╭──

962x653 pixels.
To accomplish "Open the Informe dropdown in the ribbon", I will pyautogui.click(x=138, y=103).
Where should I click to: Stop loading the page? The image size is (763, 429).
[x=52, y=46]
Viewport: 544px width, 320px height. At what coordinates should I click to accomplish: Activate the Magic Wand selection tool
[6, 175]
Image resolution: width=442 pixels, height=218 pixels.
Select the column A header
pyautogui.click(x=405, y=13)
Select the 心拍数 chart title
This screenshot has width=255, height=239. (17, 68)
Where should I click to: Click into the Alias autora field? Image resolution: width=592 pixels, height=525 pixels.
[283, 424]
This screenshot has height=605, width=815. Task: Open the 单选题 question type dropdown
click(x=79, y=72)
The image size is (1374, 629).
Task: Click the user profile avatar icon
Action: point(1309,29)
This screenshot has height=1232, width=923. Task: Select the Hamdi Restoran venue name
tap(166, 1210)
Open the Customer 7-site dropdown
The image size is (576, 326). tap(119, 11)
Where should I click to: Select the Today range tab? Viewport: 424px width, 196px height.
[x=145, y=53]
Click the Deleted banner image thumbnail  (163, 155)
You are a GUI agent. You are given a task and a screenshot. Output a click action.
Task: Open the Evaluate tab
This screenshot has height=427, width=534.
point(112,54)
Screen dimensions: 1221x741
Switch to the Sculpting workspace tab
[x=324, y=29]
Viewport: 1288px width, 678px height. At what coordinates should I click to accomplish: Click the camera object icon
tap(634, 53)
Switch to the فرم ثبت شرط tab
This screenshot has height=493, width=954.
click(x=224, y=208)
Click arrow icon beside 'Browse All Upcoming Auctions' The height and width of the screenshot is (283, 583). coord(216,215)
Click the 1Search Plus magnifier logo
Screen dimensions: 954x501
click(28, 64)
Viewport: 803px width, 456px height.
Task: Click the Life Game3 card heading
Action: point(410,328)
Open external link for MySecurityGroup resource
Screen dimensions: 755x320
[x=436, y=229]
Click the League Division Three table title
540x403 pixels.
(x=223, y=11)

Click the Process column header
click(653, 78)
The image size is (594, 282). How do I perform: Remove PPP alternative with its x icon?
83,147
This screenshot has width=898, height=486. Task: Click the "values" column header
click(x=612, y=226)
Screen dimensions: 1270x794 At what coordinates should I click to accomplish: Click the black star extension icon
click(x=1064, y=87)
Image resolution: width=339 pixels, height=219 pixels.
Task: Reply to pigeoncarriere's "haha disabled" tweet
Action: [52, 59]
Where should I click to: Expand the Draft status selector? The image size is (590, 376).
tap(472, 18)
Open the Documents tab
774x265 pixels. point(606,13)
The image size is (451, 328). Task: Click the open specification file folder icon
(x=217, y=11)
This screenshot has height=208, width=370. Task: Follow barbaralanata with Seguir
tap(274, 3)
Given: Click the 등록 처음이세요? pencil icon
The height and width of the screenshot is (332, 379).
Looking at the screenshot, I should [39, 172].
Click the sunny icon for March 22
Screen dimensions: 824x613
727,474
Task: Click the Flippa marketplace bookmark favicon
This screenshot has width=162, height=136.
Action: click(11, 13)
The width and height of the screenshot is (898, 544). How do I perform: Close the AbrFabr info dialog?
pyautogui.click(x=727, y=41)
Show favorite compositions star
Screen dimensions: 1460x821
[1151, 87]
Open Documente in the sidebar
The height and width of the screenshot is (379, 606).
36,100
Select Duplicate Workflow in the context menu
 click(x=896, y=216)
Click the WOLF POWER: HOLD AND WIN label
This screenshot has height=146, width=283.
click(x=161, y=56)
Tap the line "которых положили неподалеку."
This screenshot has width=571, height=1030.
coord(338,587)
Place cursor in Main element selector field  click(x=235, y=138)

╰──

◆ Prompt: Please render each non-blank line of the records above as a row in a Markdown table, using "Row" for the line number and "Line" for the line itself.

◆ Result of this exercise:
| Row | Line |
|---|---|
| 1 | 962x653 pixels. |
| 2 | To accomplish "Open the Informe dropdown in the ribbon", I will pyautogui.click(x=138, y=103). |
| 3 | Where should I click to: Stop loading the page? The image size is (763, 429). |
| 4 | [x=52, y=46] |
| 5 | Viewport: 544px width, 320px height. At what coordinates should I click to accomplish: Activate the Magic Wand selection tool |
| 6 | [6, 175] |
| 7 | Image resolution: width=442 pixels, height=218 pixels. |
| 8 | Select the column A header |
| 9 | pyautogui.click(x=405, y=13) |
| 10 | Select the 心拍数 chart title |
| 11 | This screenshot has width=255, height=239. (17, 68) |
| 12 | Where should I click to: Click into the Alias autora field? Image resolution: width=592 pixels, height=525 pixels. |
| 13 | [283, 424] |
| 14 | This screenshot has height=605, width=815. Task: Open the 单选题 question type dropdown |
| 15 | click(x=79, y=72) |
| 16 | The image size is (1374, 629). |
| 17 | Task: Click the user profile avatar icon |
| 18 | Action: point(1309,29) |
| 19 | This screenshot has height=1232, width=923. Task: Select the Hamdi Restoran venue name |
| 20 | tap(166, 1210) |
| 21 | Open the Customer 7-site dropdown |
| 22 | The image size is (576, 326). tap(119, 11) |
| 23 | Where should I click to: Select the Today range tab? Viewport: 424px width, 196px height. |
| 24 | [x=145, y=53] |
| 25 | Click the Deleted banner image thumbnail  (163, 155) |
| 26 | You are a GUI agent. You are given a task and a screenshot. Output a click action. |
| 27 | Task: Open the Evaluate tab |
| 28 | This screenshot has height=427, width=534. |
| 29 | point(112,54) |
| 30 | Screen dimensions: 1221x741 |
| 31 | Switch to the Sculpting workspace tab |
| 32 | [x=324, y=29] |
| 33 | Viewport: 1288px width, 678px height. At what coordinates should I click to accomplish: Click the camera object icon |
| 34 | tap(634, 53) |
| 35 | Switch to the فرم ثبت شرط tab |
| 36 | This screenshot has height=493, width=954. |
| 37 | click(x=224, y=208) |
| 38 | Click arrow icon beside 'Browse All Upcoming Auctions' The height and width of the screenshot is (283, 583). coord(216,215) |
| 39 | Click the 1Search Plus magnifier logo |
| 40 | Screen dimensions: 954x501 |
| 41 | click(28, 64) |
| 42 | Viewport: 803px width, 456px height. |
| 43 | Task: Click the Life Game3 card heading |
| 44 | Action: point(410,328) |
| 45 | Open external link for MySecurityGroup resource |
| 46 | Screen dimensions: 755x320 |
| 47 | [x=436, y=229] |
| 48 | Click the League Division Three table title |
| 49 | 540x403 pixels. |
| 50 | (x=223, y=11) |
| 51 | Click the Process column header |
| 52 | click(653, 78) |
| 53 | The image size is (594, 282). How do I perform: Remove PPP alternative with its x icon? |
| 54 | 83,147 |
| 55 | This screenshot has width=898, height=486. Task: Click the "values" column header |
| 56 | click(x=612, y=226) |
| 57 | Screen dimensions: 1270x794 At what coordinates should I click to accomplish: Click the black star extension icon |
| 58 | click(x=1064, y=87) |
| 59 | Image resolution: width=339 pixels, height=219 pixels. |
| 60 | Task: Reply to pigeoncarriere's "haha disabled" tweet |
| 61 | Action: [52, 59] |
| 62 | Where should I click to: Expand the Draft status selector? The image size is (590, 376). |
| 63 | tap(472, 18) |
| 64 | Open the Documents tab |
| 65 | 774x265 pixels. point(606,13) |
| 66 | The image size is (451, 328). Task: Click the open specification file folder icon |
| 67 | (x=217, y=11) |
| 68 | This screenshot has height=208, width=370. Task: Follow barbaralanata with Seguir |
| 69 | tap(274, 3) |
| 70 | Given: Click the 등록 처음이세요? pencil icon |
| 71 | The height and width of the screenshot is (332, 379). |
| 72 | Looking at the screenshot, I should [39, 172]. |
| 73 | Click the sunny icon for March 22 |
| 74 | Screen dimensions: 824x613 |
| 75 | 727,474 |
| 76 | Task: Click the Flippa marketplace bookmark favicon |
| 77 | This screenshot has width=162, height=136. |
| 78 | Action: click(11, 13) |
| 79 | The width and height of the screenshot is (898, 544). How do I perform: Close the AbrFabr info dialog? |
| 80 | pyautogui.click(x=727, y=41) |
| 81 | Show favorite compositions star |
| 82 | Screen dimensions: 1460x821 |
| 83 | [1151, 87] |
| 84 | Open Documente in the sidebar |
| 85 | The height and width of the screenshot is (379, 606). |
| 86 | 36,100 |
| 87 | Select Duplicate Workflow in the context menu |
| 88 |  click(x=896, y=216) |
| 89 | Click the WOLF POWER: HOLD AND WIN label |
| 90 | This screenshot has height=146, width=283. |
| 91 | click(x=161, y=56) |
| 92 | Tap the line "которых положили неподалеку." |
| 93 | This screenshot has width=571, height=1030. |
| 94 | coord(338,587) |
| 95 | Place cursor in Main element selector field  click(x=235, y=138) |